The thermal mass walls also contribute to keeping the house temperature pleasant.

During the day, we leave the windows and doors closed, so that hot air from outside doesn’t come inside.

However after a run of very hot days (3 or more consecutive), we find that the house does start to warm up. I guess nothings perfect! But fixing the problem is simple and built into the design!

After the outside air temperature has dropped in the evening, the house is flung open.

Typically around 6pm, the ‘Albany Doctor’, a cooling seabreeze arrives in Katanning from the south. All of the windows in our house are paired north – south, so that this southerly wind can cross-ventilate our house, blowing hot air out and ensuring there are no ‘dead spots’ – pockets of air that get trapped.

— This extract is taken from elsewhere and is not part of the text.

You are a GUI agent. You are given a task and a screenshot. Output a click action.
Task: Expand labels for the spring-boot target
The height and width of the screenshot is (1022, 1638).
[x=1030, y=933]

On still evenings, or when the ‘Doctor’ doesn’t come, our convection cooling tower comes into play, with the open upstairs windows drawing hot air out of the house. This will work regardless of breeze, as air makes its own vertical movement due to ‘hot air rises’. For more information, see the page on Cooling Tower.

As a result of these measures, the house is back to ‘needing a doona on’ cold by around 3am, resetting the internal temperature ready to face another scorching Australian summers day with ease and comfort.

We do not own an air-conditioner or other cooling device and sold our last free-standing fan after it had sat unused in a cupboard for four years. They’re just not needed.